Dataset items
== Segment start ==

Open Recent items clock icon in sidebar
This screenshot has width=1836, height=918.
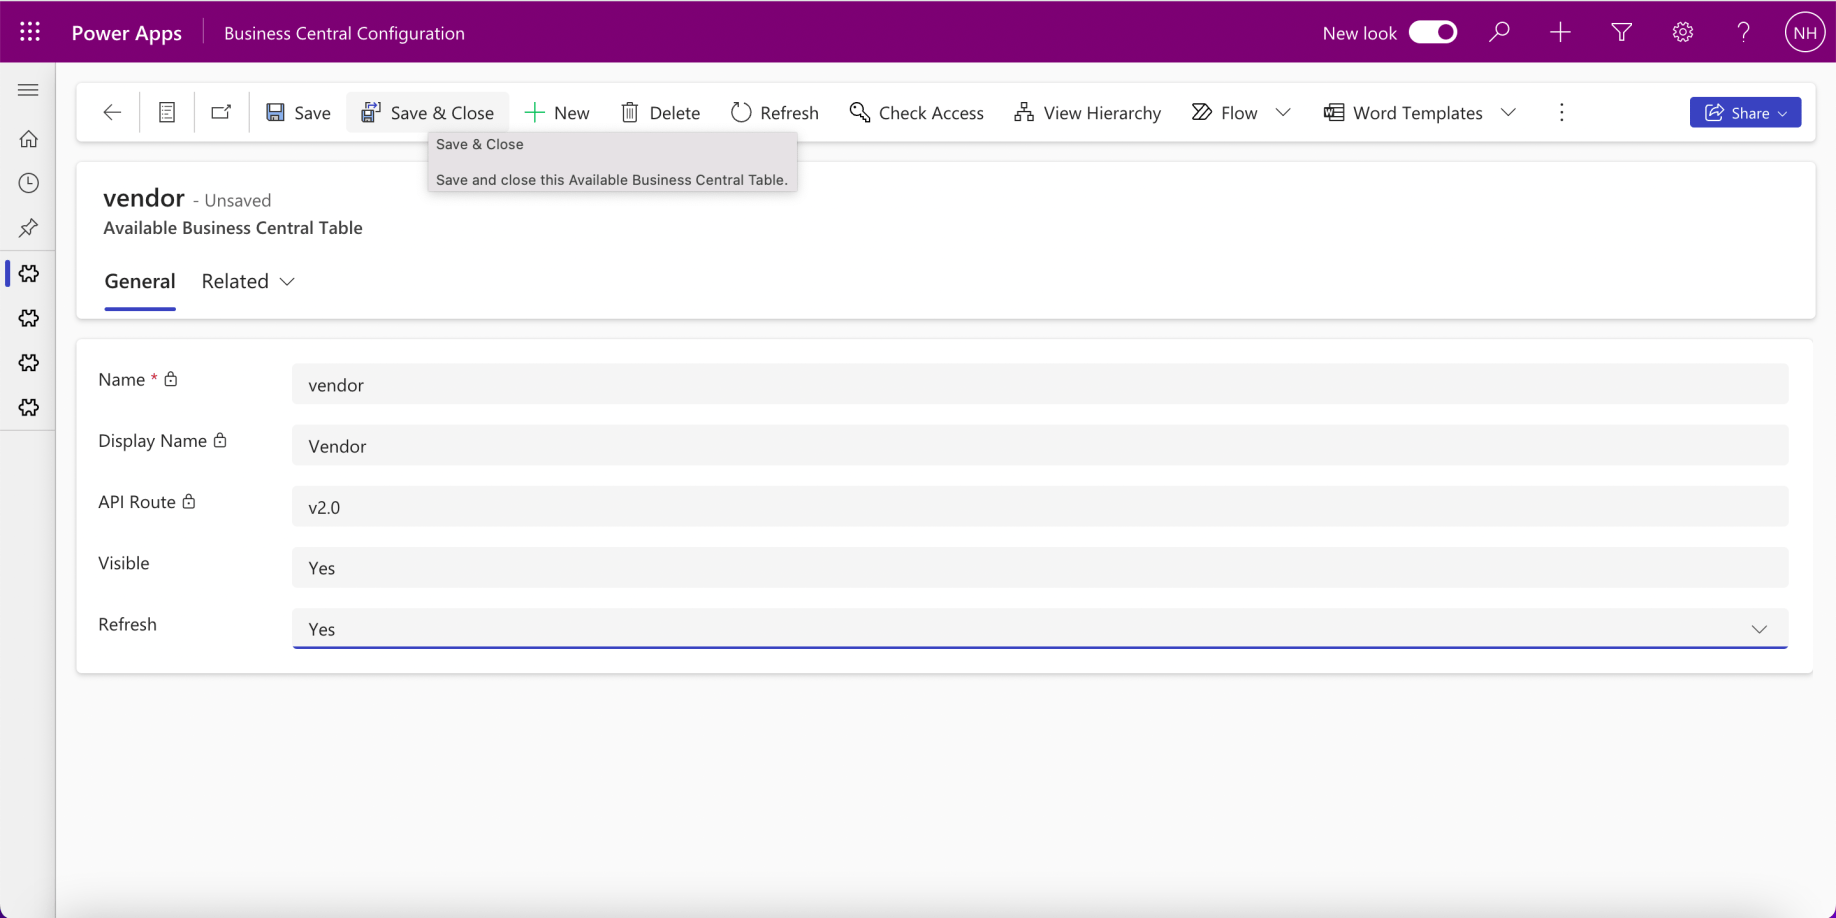(28, 183)
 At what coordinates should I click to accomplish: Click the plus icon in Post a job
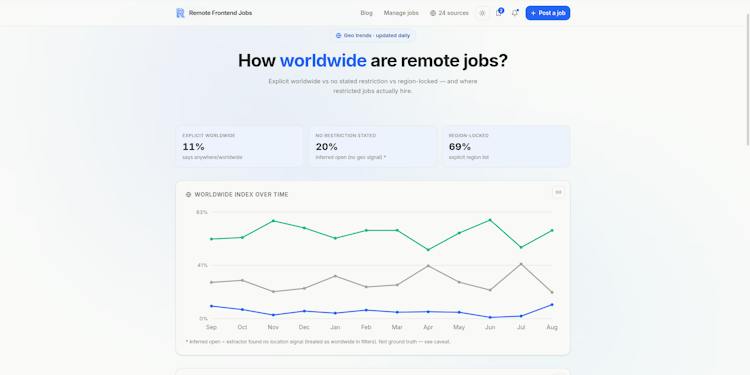click(x=533, y=13)
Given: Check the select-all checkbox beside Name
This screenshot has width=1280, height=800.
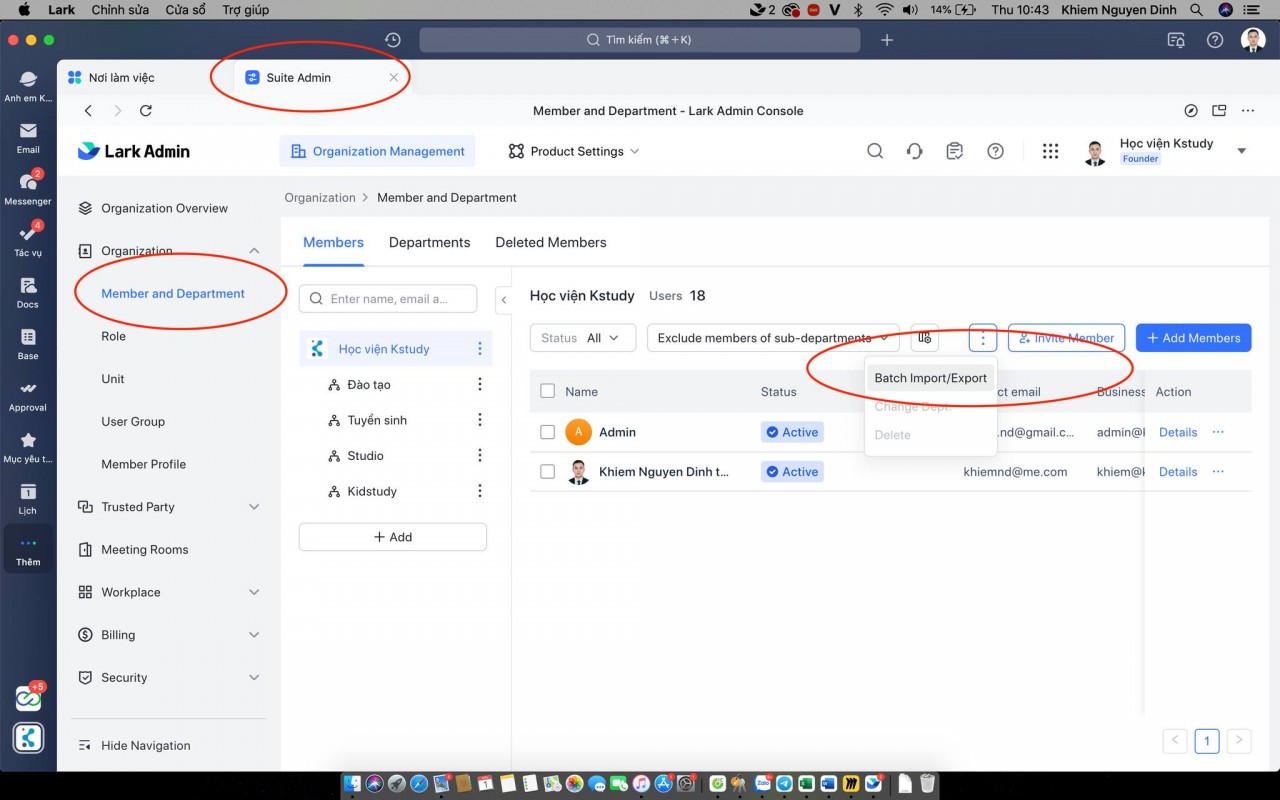Looking at the screenshot, I should click(547, 391).
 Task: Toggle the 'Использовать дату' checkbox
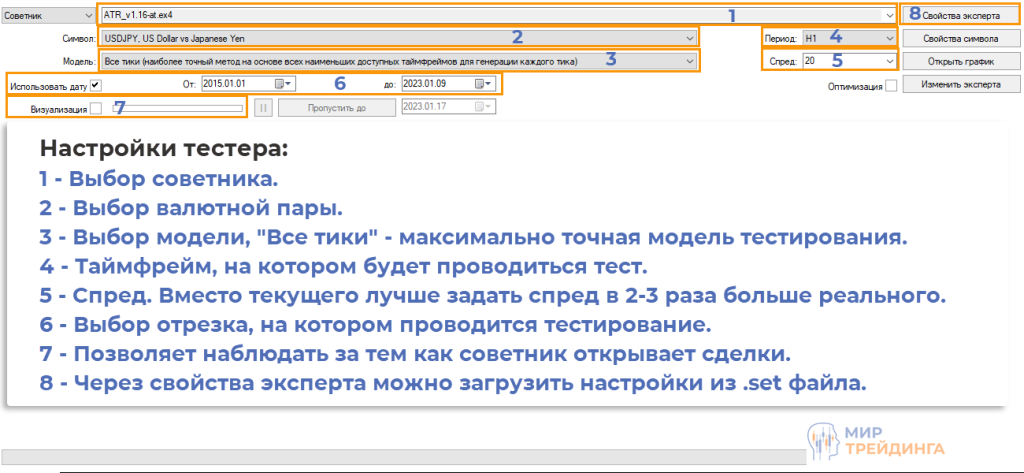point(95,85)
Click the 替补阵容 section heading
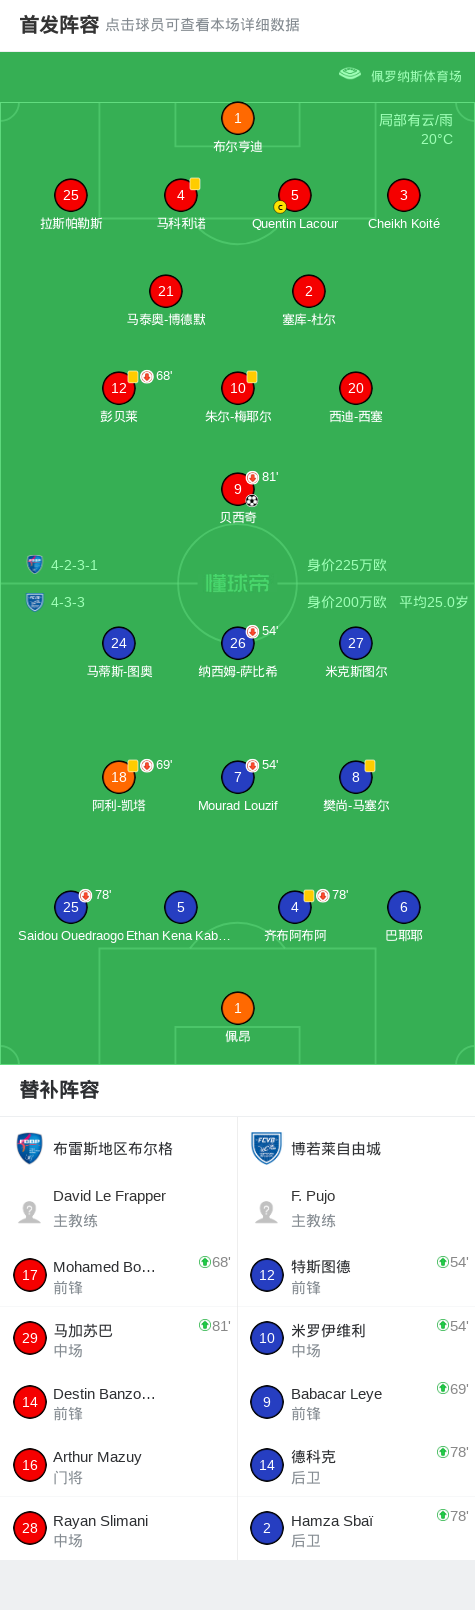The image size is (475, 1610). point(59,1090)
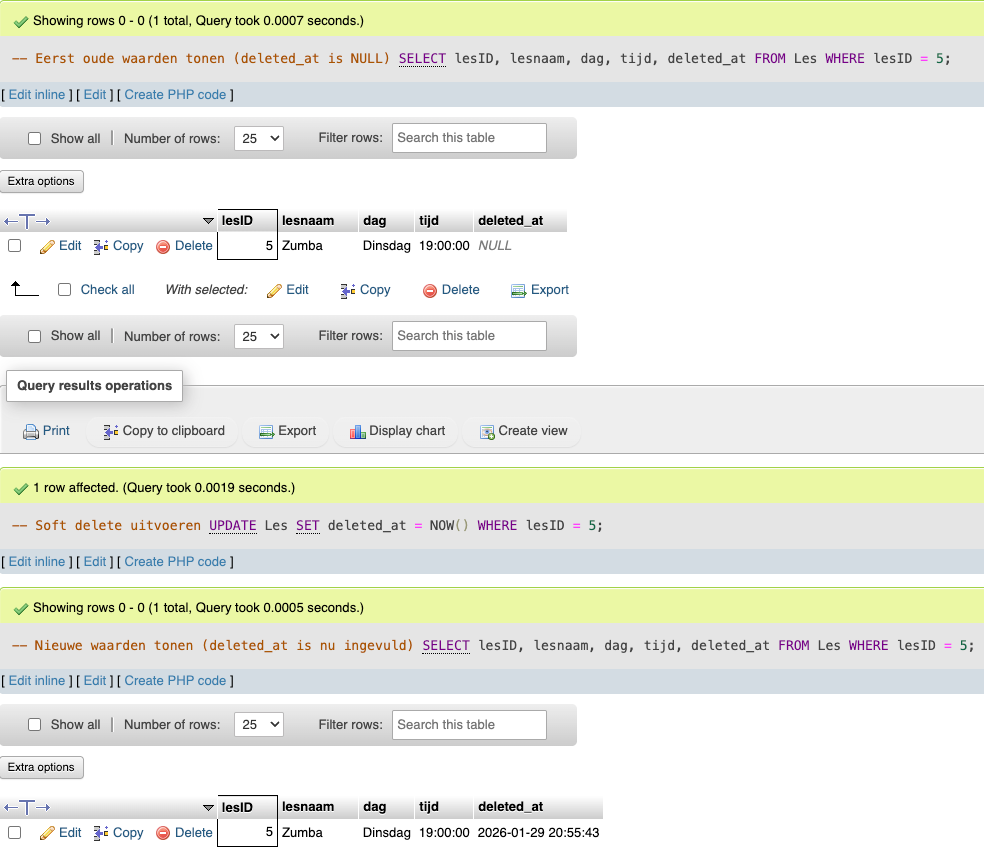Image resolution: width=984 pixels, height=851 pixels.
Task: Open the topmost Number of rows dropdown
Action: (x=258, y=139)
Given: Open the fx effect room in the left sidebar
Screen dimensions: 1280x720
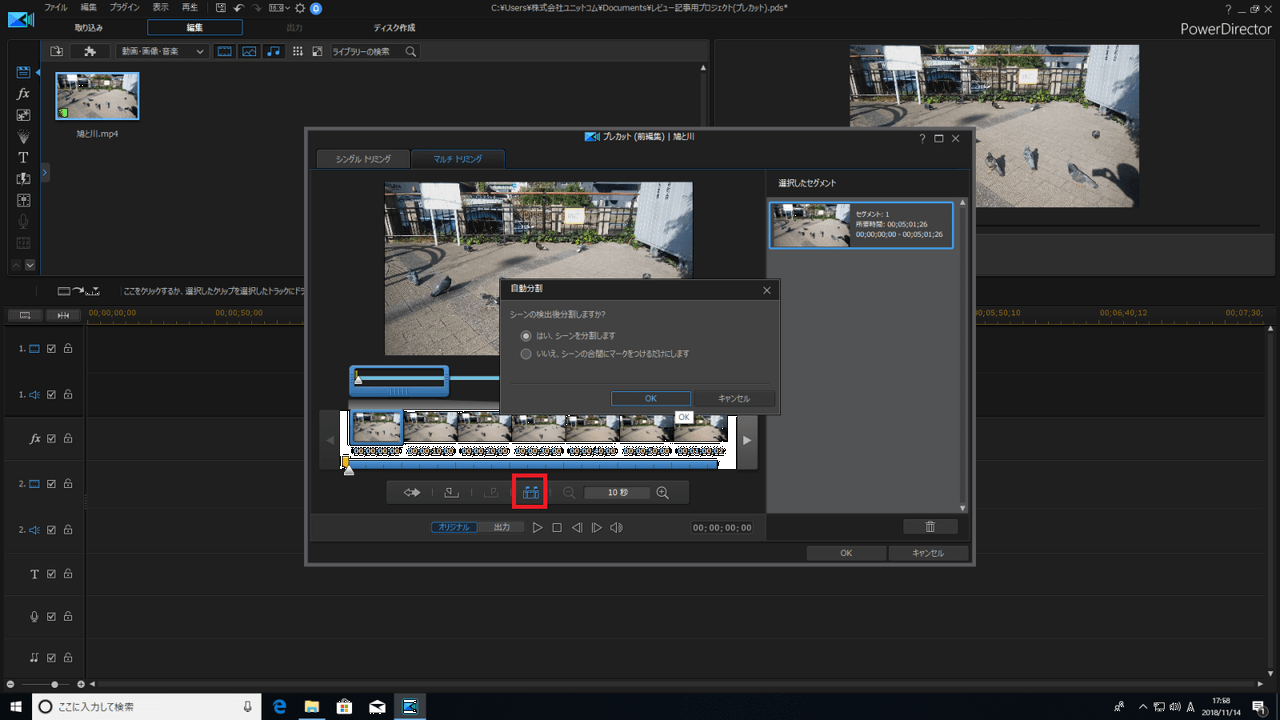Looking at the screenshot, I should coord(23,93).
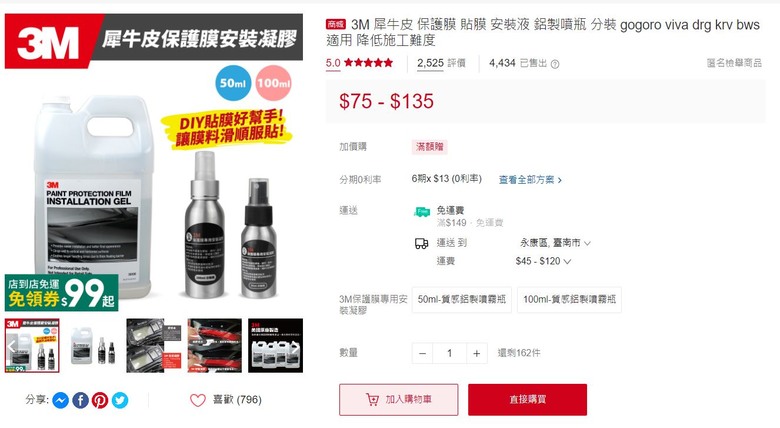Share product on Pinterest icon
The image size is (780, 428).
click(100, 400)
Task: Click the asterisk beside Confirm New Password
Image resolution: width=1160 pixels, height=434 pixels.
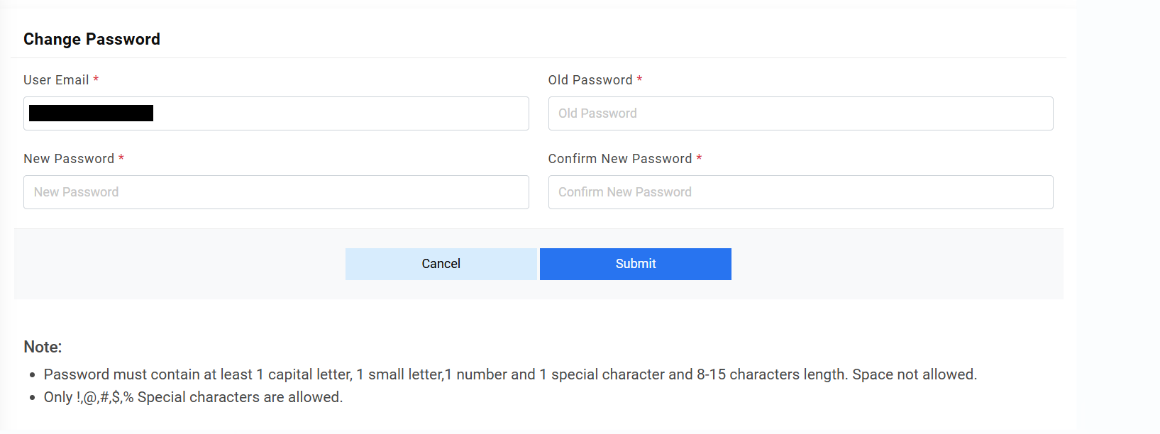Action: (x=699, y=159)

== Segment end ==

What this task involves:
Exactly the lines from the one containing "Image resolution: width=1160" to the final line of the entries are wanted; please write them out, both ends included, but not the pictures.

Answer section:
Image resolution: width=1160 pixels, height=434 pixels.
Action: (x=699, y=159)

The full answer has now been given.